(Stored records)
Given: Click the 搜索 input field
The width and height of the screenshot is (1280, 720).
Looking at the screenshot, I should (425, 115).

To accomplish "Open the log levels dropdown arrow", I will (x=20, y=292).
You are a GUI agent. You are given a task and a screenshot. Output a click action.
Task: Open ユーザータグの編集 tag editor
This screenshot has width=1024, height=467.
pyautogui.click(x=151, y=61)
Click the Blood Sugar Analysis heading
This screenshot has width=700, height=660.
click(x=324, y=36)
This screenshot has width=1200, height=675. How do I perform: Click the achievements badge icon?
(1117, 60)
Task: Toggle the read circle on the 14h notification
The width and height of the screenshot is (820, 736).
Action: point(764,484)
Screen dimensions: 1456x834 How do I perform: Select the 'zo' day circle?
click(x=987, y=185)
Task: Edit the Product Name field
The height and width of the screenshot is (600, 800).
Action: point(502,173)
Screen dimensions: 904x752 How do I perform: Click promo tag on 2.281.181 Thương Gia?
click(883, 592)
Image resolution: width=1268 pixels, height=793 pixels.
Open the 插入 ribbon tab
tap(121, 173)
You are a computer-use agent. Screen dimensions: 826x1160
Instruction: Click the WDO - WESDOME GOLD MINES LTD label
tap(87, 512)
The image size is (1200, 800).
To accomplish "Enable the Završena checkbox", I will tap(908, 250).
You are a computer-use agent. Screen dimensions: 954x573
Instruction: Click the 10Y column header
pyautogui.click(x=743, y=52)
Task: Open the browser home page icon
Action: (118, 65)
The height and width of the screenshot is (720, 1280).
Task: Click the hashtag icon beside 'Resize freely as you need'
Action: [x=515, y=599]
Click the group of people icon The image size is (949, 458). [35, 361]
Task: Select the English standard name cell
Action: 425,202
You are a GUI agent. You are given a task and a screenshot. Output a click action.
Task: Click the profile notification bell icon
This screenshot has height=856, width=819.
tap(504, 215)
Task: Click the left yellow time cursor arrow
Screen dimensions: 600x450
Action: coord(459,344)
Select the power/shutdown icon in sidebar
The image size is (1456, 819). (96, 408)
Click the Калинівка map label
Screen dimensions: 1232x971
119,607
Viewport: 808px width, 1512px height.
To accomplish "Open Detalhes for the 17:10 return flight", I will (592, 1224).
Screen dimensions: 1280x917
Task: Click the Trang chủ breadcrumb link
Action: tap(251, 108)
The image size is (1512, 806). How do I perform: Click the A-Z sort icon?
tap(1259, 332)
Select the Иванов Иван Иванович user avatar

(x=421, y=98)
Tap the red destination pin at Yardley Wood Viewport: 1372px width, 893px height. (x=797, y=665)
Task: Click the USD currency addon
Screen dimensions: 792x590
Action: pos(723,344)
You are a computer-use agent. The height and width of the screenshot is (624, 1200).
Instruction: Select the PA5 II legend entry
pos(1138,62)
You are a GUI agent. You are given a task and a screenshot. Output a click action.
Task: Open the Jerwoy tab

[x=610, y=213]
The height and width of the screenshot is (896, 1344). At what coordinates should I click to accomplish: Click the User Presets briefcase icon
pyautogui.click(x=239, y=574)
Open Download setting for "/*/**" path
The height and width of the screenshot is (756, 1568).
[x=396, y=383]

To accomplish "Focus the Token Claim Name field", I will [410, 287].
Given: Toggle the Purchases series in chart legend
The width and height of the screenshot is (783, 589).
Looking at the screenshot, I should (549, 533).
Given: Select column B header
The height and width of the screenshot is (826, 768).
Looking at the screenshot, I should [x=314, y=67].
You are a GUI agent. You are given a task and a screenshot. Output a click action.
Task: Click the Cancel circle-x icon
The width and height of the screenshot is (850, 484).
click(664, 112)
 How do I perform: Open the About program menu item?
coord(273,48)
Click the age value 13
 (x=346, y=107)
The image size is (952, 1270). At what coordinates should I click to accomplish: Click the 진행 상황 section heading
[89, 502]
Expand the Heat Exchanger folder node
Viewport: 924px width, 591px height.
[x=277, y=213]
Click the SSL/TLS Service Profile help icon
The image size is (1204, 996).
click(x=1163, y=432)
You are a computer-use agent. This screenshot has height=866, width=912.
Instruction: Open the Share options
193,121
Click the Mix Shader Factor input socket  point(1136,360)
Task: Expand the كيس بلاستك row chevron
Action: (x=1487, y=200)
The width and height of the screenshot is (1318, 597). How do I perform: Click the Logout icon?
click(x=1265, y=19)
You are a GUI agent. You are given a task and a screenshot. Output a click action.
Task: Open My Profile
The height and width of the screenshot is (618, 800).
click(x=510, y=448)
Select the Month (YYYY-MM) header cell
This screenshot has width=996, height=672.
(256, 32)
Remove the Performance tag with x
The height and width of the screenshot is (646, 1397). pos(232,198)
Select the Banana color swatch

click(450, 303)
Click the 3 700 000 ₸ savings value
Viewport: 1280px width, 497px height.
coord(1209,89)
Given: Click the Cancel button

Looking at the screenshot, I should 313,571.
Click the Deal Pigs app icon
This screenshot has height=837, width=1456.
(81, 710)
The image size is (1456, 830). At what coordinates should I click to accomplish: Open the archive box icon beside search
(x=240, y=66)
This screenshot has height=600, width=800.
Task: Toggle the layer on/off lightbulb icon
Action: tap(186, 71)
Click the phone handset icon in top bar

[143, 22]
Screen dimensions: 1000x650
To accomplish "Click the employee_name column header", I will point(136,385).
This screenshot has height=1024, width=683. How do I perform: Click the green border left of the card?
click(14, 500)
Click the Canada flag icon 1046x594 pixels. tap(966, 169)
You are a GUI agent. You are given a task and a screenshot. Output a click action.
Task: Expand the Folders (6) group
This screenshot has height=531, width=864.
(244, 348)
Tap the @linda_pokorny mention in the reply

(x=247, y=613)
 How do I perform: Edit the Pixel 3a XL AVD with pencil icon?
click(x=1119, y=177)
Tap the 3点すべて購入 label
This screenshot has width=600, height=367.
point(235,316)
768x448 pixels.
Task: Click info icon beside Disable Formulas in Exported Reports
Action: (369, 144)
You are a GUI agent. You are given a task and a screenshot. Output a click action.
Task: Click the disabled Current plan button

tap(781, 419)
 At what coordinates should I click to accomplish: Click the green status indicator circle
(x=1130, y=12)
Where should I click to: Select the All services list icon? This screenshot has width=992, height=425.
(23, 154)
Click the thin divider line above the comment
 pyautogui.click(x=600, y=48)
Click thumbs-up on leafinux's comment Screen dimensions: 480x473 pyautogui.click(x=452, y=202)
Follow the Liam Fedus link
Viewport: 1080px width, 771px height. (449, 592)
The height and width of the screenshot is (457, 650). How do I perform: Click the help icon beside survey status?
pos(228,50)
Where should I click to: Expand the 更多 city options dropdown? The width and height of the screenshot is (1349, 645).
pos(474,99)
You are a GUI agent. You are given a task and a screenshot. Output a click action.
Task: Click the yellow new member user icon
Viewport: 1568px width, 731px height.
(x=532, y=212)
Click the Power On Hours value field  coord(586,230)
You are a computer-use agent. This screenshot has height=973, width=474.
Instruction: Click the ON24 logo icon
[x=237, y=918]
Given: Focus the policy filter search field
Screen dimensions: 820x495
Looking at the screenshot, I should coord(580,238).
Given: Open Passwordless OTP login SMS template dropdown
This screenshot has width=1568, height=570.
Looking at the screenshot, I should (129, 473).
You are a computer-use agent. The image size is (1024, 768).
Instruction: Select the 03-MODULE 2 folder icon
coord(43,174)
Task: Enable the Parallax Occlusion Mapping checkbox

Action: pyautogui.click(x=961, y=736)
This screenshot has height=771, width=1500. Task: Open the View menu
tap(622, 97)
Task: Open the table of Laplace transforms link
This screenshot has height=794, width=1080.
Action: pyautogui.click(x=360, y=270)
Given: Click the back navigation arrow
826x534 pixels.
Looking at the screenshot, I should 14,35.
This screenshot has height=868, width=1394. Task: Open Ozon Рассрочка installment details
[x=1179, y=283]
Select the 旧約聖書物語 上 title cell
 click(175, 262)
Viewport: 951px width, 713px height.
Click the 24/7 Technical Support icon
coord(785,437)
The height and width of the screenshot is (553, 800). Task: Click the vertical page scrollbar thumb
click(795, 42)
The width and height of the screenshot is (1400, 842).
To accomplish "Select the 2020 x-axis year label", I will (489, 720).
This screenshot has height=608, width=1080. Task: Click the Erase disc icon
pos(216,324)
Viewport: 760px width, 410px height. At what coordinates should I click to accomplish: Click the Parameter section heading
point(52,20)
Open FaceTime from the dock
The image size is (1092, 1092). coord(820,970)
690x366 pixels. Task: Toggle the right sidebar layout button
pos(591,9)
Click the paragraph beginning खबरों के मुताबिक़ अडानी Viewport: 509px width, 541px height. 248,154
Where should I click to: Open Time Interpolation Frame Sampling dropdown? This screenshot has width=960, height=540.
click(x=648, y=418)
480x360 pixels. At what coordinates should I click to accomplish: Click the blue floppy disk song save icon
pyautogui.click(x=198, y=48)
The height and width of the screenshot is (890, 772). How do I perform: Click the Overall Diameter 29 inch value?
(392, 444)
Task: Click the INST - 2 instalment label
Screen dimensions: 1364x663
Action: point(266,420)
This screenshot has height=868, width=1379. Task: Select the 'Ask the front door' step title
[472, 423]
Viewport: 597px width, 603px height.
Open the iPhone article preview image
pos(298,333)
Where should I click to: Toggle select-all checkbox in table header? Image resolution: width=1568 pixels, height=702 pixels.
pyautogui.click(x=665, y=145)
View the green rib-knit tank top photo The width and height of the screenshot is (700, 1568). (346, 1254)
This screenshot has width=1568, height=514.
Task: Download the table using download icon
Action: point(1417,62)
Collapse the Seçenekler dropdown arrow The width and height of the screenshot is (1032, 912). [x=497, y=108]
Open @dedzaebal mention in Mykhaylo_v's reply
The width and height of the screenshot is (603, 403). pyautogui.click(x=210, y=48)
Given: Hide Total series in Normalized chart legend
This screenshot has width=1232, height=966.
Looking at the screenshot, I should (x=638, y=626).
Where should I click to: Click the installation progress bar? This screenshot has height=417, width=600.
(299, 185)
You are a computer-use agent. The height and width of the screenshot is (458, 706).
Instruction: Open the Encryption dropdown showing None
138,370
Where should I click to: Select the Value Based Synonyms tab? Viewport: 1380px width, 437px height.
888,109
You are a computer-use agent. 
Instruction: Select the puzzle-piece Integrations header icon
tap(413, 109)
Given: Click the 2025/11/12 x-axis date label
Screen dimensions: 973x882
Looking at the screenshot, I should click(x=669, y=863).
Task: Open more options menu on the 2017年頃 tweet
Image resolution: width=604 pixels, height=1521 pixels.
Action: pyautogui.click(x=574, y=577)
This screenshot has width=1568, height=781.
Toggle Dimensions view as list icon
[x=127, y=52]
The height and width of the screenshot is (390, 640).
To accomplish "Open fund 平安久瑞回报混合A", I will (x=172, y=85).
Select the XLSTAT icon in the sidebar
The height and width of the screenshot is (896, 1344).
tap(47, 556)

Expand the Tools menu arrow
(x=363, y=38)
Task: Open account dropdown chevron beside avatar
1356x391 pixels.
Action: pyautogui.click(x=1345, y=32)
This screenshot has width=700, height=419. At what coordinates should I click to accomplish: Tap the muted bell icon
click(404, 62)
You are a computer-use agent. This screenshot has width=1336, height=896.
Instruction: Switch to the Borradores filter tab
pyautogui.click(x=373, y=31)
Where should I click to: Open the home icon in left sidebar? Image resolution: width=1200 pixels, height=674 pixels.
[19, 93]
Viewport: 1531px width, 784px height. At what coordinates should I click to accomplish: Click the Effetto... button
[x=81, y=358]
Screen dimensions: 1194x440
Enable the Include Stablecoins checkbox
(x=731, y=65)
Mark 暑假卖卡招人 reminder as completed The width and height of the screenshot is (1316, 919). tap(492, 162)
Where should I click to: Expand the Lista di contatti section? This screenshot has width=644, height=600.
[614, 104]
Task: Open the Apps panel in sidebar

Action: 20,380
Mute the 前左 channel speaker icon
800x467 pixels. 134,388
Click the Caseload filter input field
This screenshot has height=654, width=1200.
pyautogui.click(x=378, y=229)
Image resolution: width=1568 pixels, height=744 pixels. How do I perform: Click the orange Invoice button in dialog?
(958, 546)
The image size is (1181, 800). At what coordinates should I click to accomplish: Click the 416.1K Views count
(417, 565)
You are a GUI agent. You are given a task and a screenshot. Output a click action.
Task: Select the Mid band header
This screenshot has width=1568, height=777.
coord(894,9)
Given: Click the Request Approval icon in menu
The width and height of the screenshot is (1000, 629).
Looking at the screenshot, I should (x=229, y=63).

### [Your task]
Show all lines above that contain "computer".

### [Written response]
You are a computer-use agent. Screen dimensions: 826x1160
You are a computer-use agent. Screen dimensions: 954x573
You are a computer-use agent. The height and width of the screenshot is (624, 1200).
You are a computer-use agent. This screenshot has height=866, width=912.
You are a computer-use agent. This screenshot has height=973, width=474.
You are a computer-use agent. The image size is (1024, 768).
You are a computer-use agent. The height and width of the screenshot is (458, 706).
You are a computer-use agent. 
You are a computer-use agent. This screenshot has width=1336, height=896.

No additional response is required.